How To: Perform a SRM Unplanned Failover & Maintain ‘Business As Usual’ Operations

SRM LogicalPurpose

The purpose of this blog post is to provide the steps required to perform a Site Recovery Manager unplanned failover and maintain business as usual operations.  I performed these steps twice on a clients live production environment with users accessing production virtual machines at the ‘source’ site.  The users noticed no impact to their daily work activities.

Pre-Requisites

The pre-requisites listed below had been discussed with the client and change control invoked for the following items:

  • vCenter and Site Recovery Manager would not be accessible during the unplanned failover
  • vSphere Client 5.5 U2 is used to enable editing of virtual machines with hardware level 10
  • Source vCenter and Site Recovery Manager ‘pinned’ to an ESXi Host using DRS Groups Manager ‘should’ rules to enable easy location of virtual machines
  • Replication stopped for the production remote copy virtual volumes for the duration of the test
  • Test virtual volume created and presented to ESXi Hosts using an existing Host Set
  • Test virtual machine created using Mike Brown’s Tiny VM to minimise inter site link bandwith consumption.  Note this doesn’t have VMware Tools installed.
  • Remote Copy IP and Management Interfaces for 3PAR StoreServ had been located on upstream switch

Steps One – Isolate Storage

Isolation of the 3PAR StoreServ at the ‘source’ site by issuing ‘shutdown’ command on the Management and Remote copy IP interfaces on the upstream switch.
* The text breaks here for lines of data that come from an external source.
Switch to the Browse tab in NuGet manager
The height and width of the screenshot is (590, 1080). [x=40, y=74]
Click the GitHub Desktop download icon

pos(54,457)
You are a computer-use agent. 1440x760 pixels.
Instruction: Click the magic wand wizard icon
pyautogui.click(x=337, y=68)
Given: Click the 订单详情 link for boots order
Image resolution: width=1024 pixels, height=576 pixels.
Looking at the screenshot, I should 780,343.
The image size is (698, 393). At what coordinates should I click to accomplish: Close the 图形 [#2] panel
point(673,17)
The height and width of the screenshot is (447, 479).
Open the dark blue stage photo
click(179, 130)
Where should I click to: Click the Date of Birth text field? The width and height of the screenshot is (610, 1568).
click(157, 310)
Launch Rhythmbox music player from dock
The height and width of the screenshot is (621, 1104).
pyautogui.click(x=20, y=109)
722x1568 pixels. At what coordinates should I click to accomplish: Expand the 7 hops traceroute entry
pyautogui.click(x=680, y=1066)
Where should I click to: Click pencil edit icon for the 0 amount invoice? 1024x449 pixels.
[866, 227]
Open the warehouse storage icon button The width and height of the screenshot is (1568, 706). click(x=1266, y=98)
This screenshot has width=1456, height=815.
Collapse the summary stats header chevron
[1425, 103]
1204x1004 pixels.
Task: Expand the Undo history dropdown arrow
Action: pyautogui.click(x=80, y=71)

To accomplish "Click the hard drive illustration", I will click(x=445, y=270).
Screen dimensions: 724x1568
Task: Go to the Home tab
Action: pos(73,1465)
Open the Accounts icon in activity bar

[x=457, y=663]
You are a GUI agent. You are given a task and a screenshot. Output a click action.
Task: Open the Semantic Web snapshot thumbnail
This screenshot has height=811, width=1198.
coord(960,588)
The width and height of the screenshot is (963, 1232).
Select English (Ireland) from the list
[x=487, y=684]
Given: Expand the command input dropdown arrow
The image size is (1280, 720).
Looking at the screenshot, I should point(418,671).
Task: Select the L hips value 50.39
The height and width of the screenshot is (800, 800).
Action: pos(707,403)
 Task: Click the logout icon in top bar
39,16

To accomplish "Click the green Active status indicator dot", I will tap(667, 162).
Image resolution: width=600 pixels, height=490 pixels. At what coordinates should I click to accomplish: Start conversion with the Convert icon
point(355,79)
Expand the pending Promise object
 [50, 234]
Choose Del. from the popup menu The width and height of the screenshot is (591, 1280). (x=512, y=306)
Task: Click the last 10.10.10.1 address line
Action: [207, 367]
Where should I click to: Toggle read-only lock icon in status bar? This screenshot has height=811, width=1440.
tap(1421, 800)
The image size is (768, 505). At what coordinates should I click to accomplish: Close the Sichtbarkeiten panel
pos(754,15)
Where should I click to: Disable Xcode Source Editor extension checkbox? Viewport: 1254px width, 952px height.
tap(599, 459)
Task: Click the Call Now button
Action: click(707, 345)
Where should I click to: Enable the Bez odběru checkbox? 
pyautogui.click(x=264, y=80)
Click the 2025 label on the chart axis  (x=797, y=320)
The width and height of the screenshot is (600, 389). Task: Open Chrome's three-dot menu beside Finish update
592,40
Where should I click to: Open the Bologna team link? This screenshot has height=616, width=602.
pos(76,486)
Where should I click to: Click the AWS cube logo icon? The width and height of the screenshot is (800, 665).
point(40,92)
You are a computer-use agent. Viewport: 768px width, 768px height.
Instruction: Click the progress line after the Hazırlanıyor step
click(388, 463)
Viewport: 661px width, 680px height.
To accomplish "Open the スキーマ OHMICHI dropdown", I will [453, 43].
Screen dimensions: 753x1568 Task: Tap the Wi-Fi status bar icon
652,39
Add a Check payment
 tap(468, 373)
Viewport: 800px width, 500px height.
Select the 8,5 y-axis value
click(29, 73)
If RCIP traffic and Management traffic are on the same subnet, RCIP traffic will traverse Management interfaces

Verify that you can no longer ping the RCIP interfaces and that your Remote Copy Group are in a ‘Stopped’ status.

Step Two – vCenter & SRM

Connect to the ESXi Host that runs the vCenter and Site Recovery Manager virtual machines and manually disconnect their virtual NIC’s

Result

Using the above process, we have isolated the 3PAR StoreServ, vCenter and Site Recovery Manager virtual machines.  This simulates having an inter site link failure, but enables users to continue to access virtual machines at the source site.

Perform your unplanned failover on the Test Virtual Volume and then issue the ‘no shutdown’ command against your 3PAR StoreServ Remote Copy and Management interfaces.  Then finally reconnect the virtual NICs on your vCenter and Site Recovery Manager virtual machines.

2 thoughts on “How To: Perform a SRM Unplanned Failover & Maintain ‘Business As Usual’ Operations

    1. A test scenario is completely different, you aren’t simulating the total loss of your production SAN, vCenter, SRM and test virtual machines in that scenario.

      You are only testing your arrays capabilities of taking a snapshot of your DR virtual volumes and promote these to read write and power on your virtual machines.

      Not really an end to end scenario. The use cases are as follows:

      1. To provide sign off that SRM meets the original design criteria of test, planned and unplanned failover.
      2. To meet business requirements of an unplanned failover once per annum. I have worked with some companies where a test failover is not deemed to be sufficient.